Sulle sue orme scese sul tappeto suo fratello minore Christian.

«Un altro cavallo di razza della scuderia Parlati. Ha iniziato a due anni ed è cresciuto sul tatami. Ha vinto tutti i campionati italiani ed è entrato in nazionale vincendo la medaglia di bronzo al campionato d’Europa Junior. È diventato campione italiano assoluto nel 2018 nella categoria kg.81 e campione del mondo alle Bahamas nello stesso anno. Ha partecipato ai campionati europei nel 2018, al Grande Slam del 2019 e 2021 piazzandosi rispettivamente 5° e 2°. Ha vinto il GrandSlamTashkent sempre nel 2021. Domani, giorno del mio compleanno, debutta alle Olimpiadi di Tokio. Il suo sparring parter è il fratello Enrico. Ha 23 anni».

E i suoi figli?

«Stanno crescendo anche loro. Manuel, il primogenito, ha preso tre medaglie ai campionati italiani e ha vinto il titolo nazionale quest’anno. Non ha ancora compiuto 17 anni ed è nel giro della nazionale under 18 e forse parteciperà a metà agosto ai campionati di Europa. Il secondo, Marco, disputerà anche lui l’anno prossimo un campionato italiano».
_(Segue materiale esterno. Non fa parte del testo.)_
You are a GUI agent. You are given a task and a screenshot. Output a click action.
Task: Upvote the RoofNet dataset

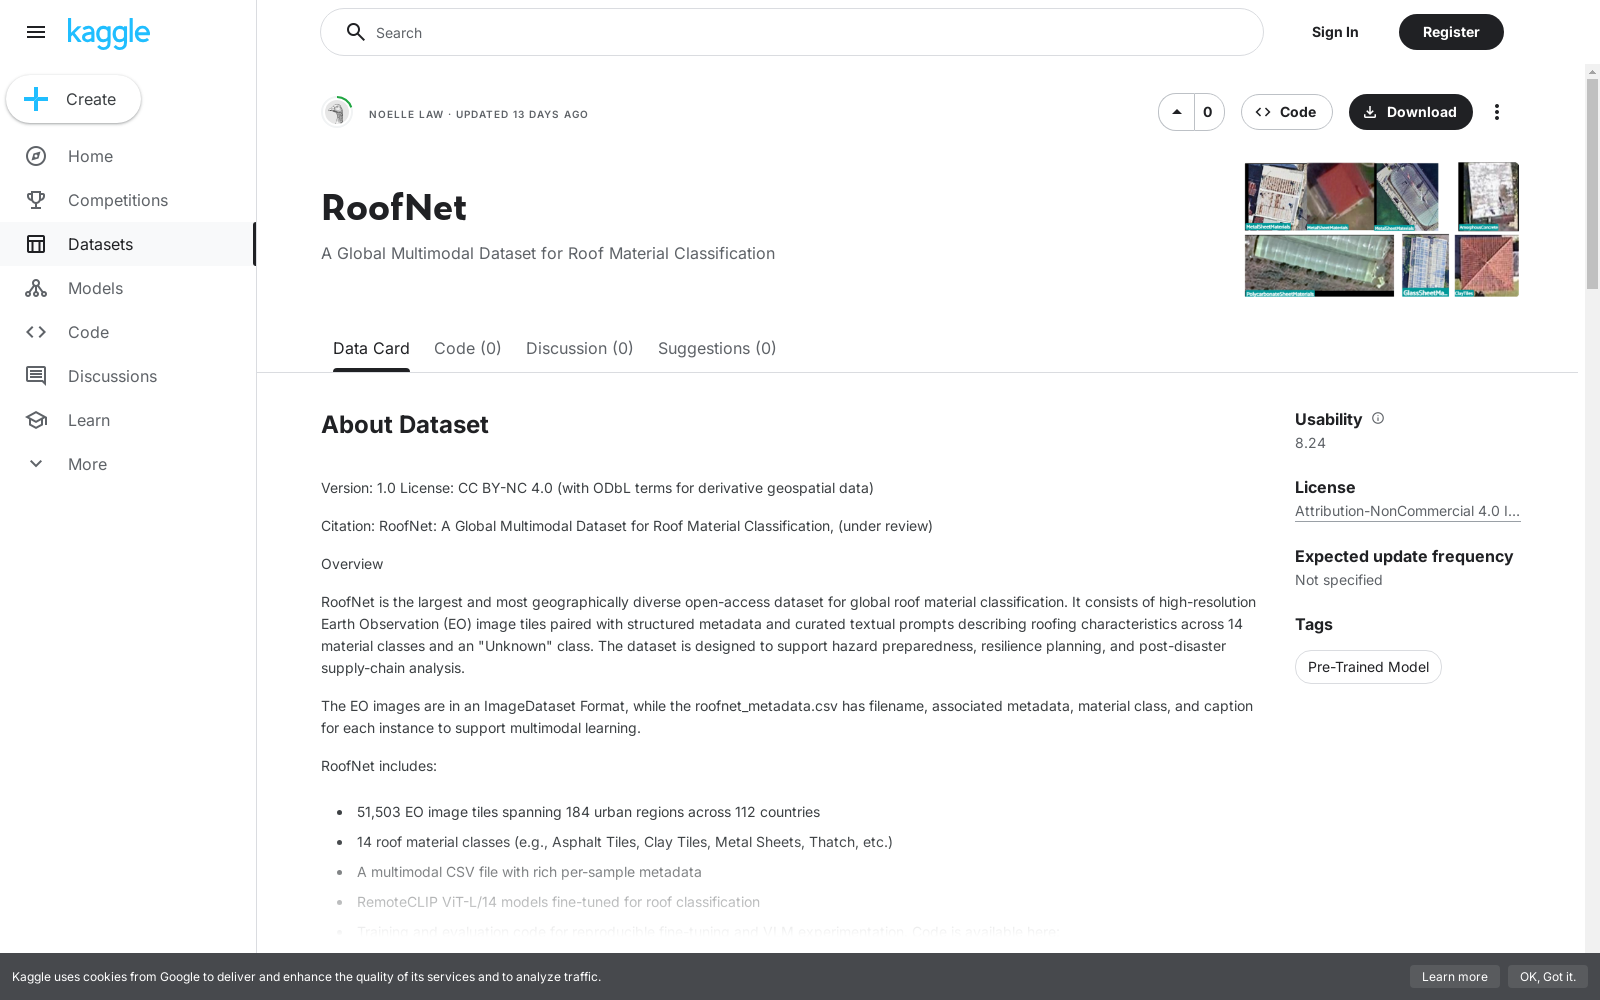click(1176, 112)
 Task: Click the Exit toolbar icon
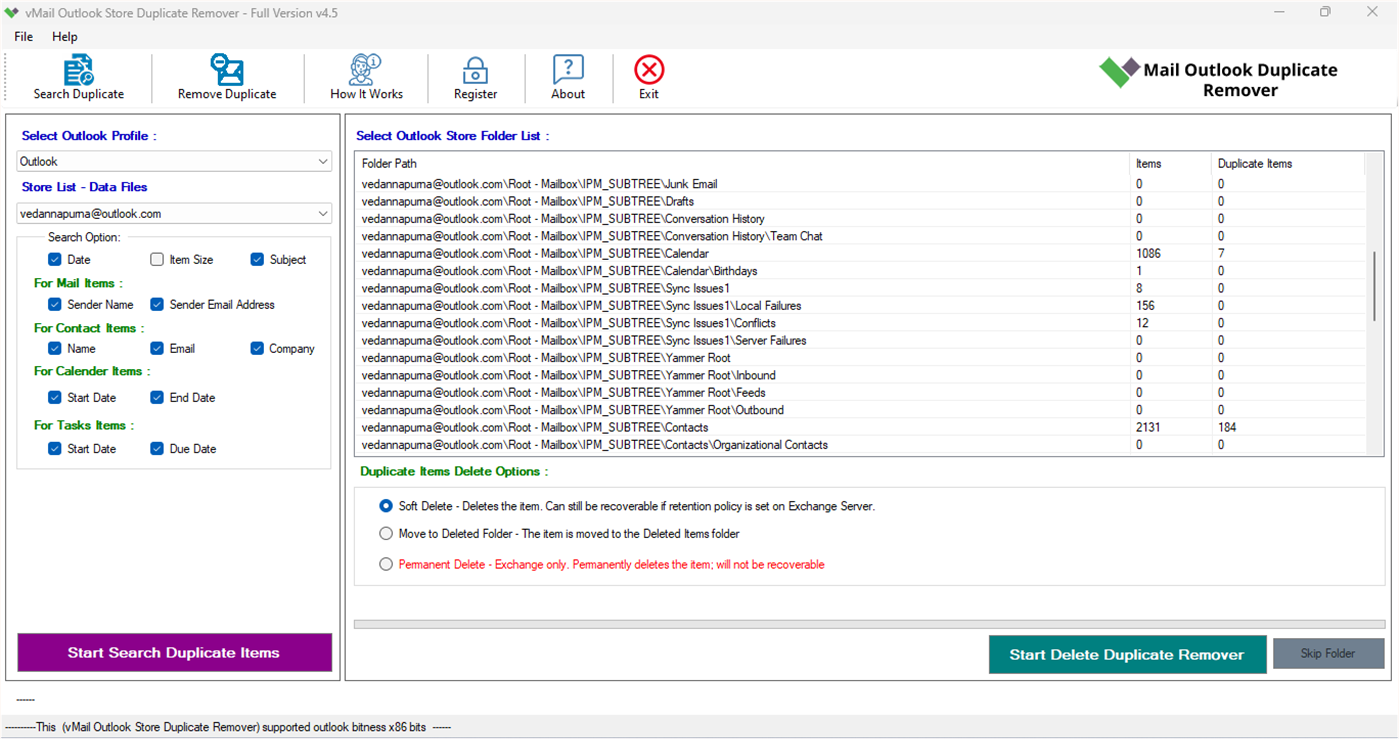tap(648, 77)
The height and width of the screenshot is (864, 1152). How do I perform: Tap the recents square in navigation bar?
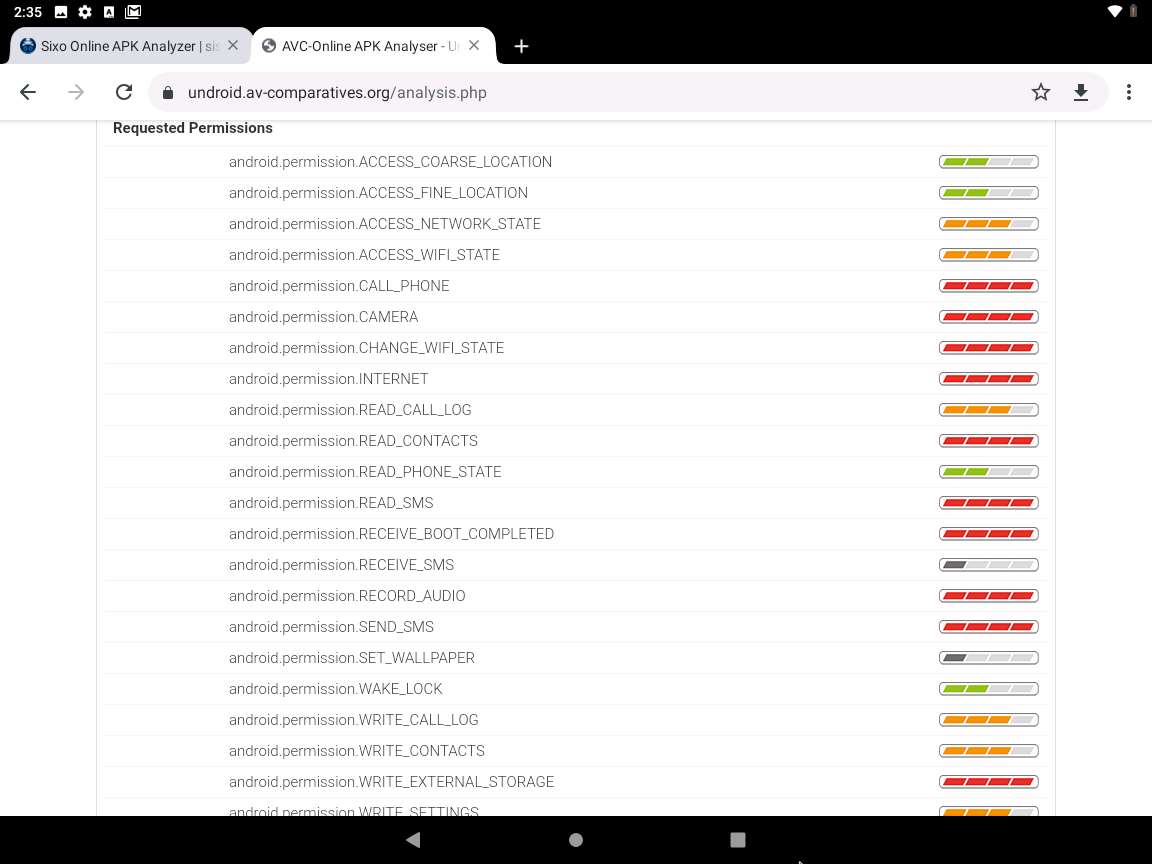click(738, 839)
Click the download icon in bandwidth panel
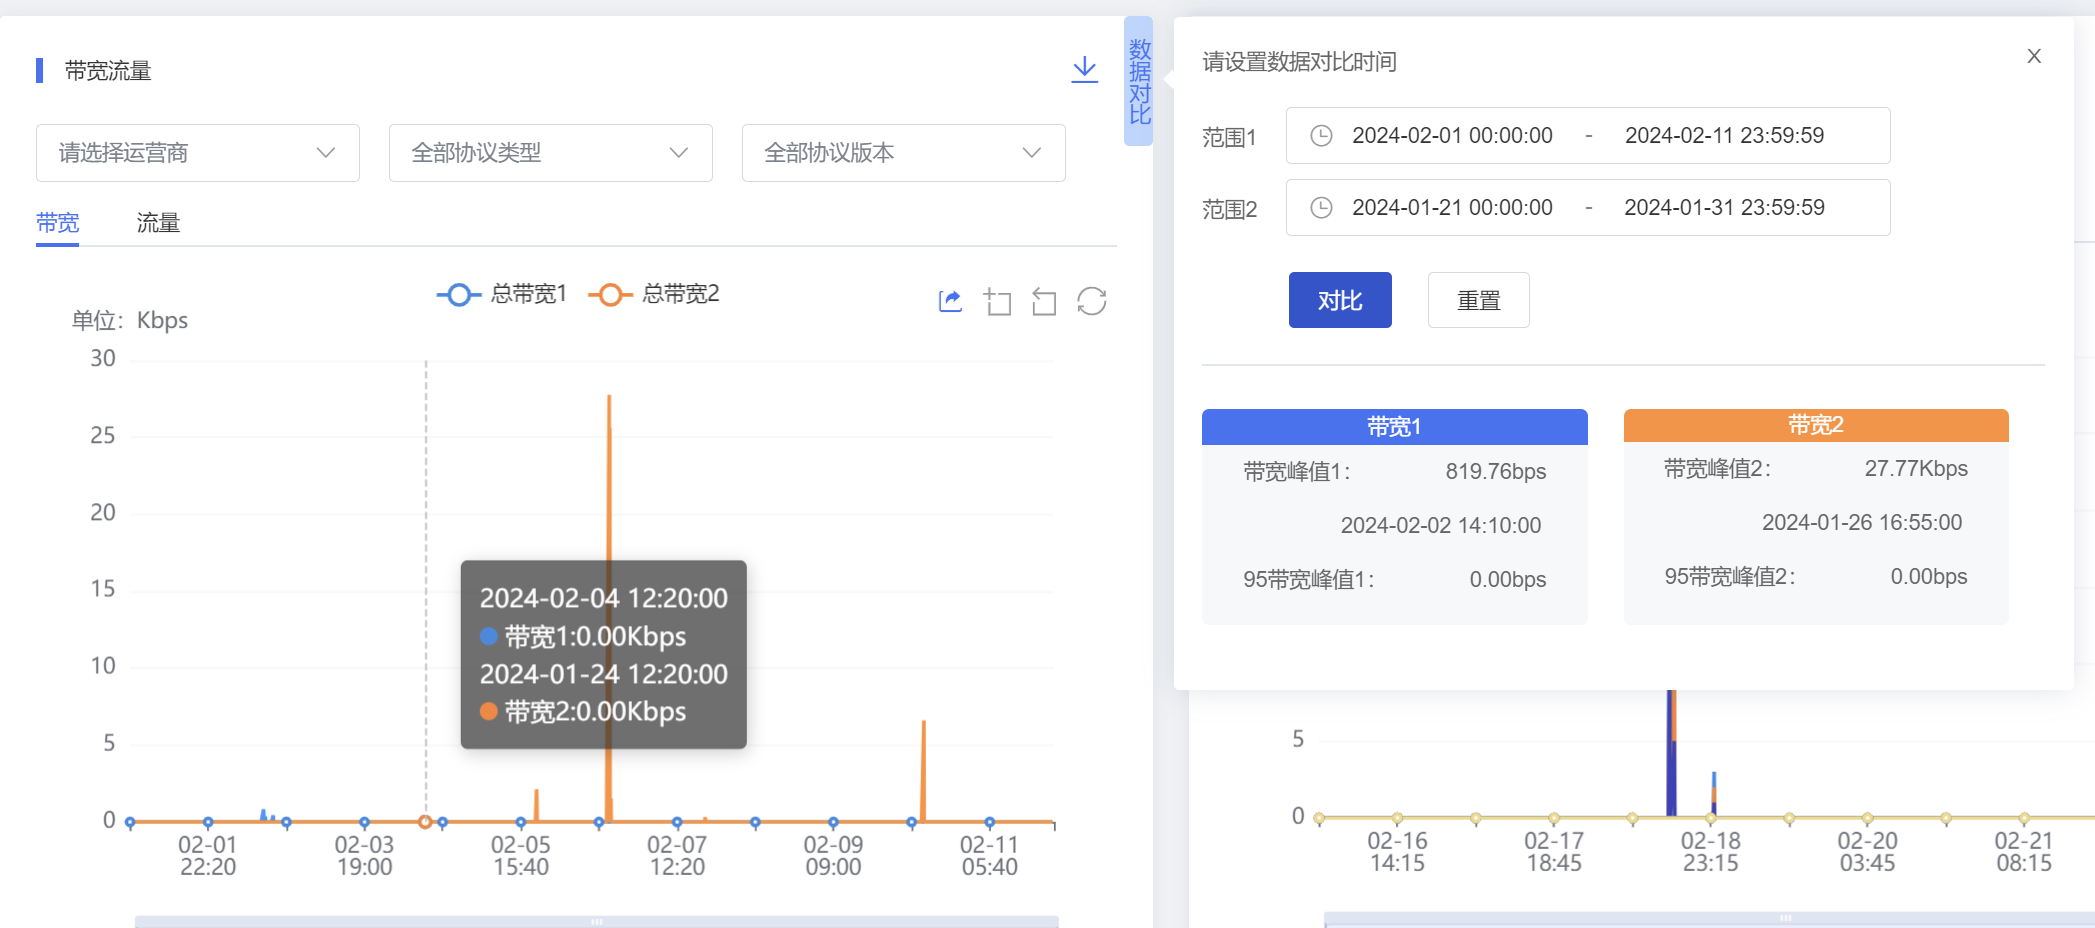Screen dimensions: 2095x928 1084,69
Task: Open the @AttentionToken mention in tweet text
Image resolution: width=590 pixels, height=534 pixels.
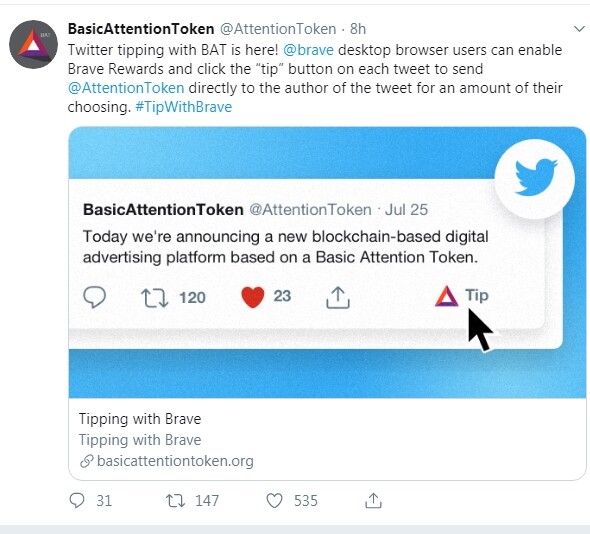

Che cosa si sente di dire a Christian?

«Auguro a mio nipote di poter realizzare il suo sogno, la vita di un atleta è piena di rinunce e sacrifici. Christian sta lavorando da quando era un bambino con grande serietà e costanza per questo obiettivo. Lo deve a se stesso, ai suoi genitori e alla sua Napoli».